--- START ---
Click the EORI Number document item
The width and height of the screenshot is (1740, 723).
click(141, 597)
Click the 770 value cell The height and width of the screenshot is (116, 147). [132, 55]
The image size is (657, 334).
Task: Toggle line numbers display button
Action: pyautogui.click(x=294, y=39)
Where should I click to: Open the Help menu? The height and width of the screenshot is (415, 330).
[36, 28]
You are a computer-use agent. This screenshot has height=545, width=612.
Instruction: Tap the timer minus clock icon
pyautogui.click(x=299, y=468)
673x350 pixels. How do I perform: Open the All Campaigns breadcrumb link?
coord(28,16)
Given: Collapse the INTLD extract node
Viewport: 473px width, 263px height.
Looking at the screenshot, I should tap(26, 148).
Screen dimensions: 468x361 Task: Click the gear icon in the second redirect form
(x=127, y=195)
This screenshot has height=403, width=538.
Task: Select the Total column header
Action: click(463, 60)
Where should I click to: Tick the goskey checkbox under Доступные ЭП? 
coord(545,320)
--- END ---
--- START ---
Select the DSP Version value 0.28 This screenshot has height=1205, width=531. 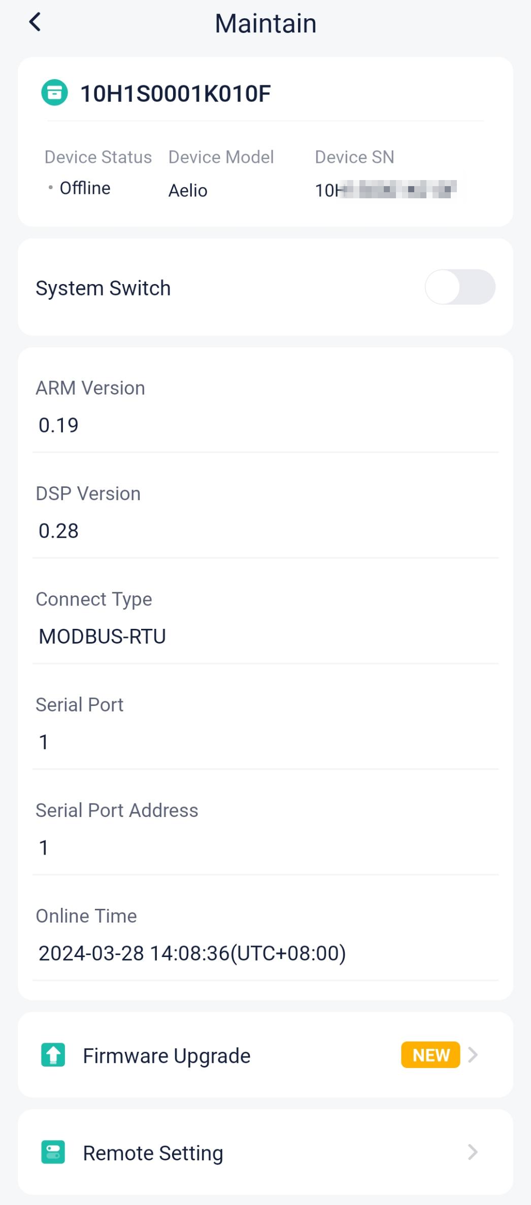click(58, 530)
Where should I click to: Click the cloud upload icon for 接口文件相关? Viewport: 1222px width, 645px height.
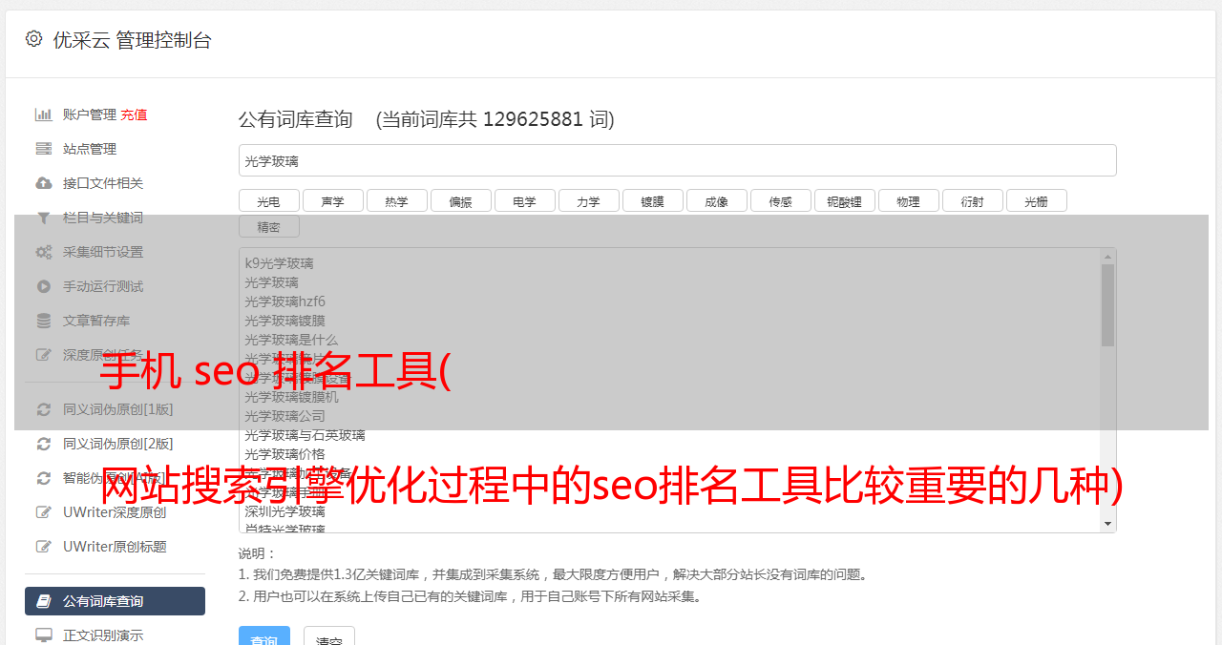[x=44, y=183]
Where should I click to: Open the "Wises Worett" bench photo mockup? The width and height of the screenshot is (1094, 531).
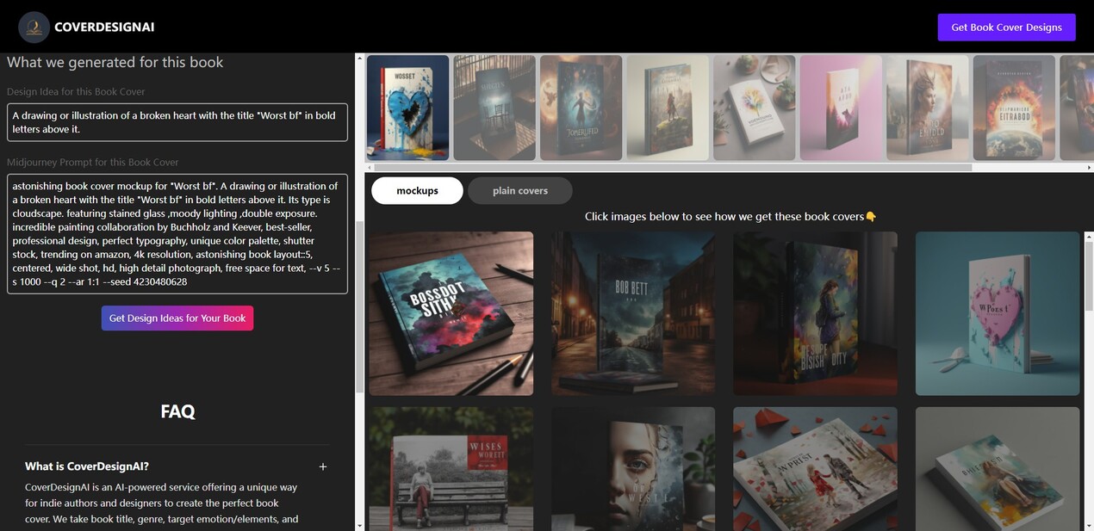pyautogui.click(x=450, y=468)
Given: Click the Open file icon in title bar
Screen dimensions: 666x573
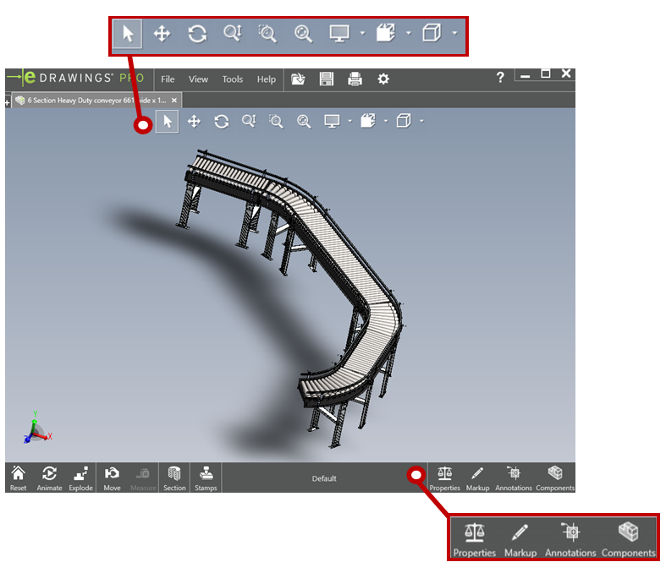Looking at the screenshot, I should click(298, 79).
--- END ---
--- START ---
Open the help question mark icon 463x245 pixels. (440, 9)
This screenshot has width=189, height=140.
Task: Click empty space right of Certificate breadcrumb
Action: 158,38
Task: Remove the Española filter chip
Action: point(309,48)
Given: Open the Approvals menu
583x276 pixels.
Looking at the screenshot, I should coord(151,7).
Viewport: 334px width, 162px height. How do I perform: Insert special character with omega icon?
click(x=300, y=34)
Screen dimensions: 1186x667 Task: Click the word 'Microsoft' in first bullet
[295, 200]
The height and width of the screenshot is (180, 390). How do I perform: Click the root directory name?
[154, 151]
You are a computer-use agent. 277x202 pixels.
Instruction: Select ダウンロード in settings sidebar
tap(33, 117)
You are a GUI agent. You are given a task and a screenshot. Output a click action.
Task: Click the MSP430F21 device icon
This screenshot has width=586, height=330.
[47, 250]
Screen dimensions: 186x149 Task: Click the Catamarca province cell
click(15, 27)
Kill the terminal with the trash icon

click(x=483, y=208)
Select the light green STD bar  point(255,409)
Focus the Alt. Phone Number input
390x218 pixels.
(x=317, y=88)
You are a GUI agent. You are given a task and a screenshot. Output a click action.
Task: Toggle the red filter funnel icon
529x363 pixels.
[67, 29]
--- END ---
**Assigned task**. Find the word "agent" in the entries above and gather every line that holds it.

**Solved problem**.
You are a computer-use agent. This screenshot has height=545, width=612.
You are a computer-use agent. 277x202 pixels.
You are a GUI agent. You are given a task and a screenshot. Output a click action.
You are a GUI agent. You are given a task and a screenshot. Output a click action.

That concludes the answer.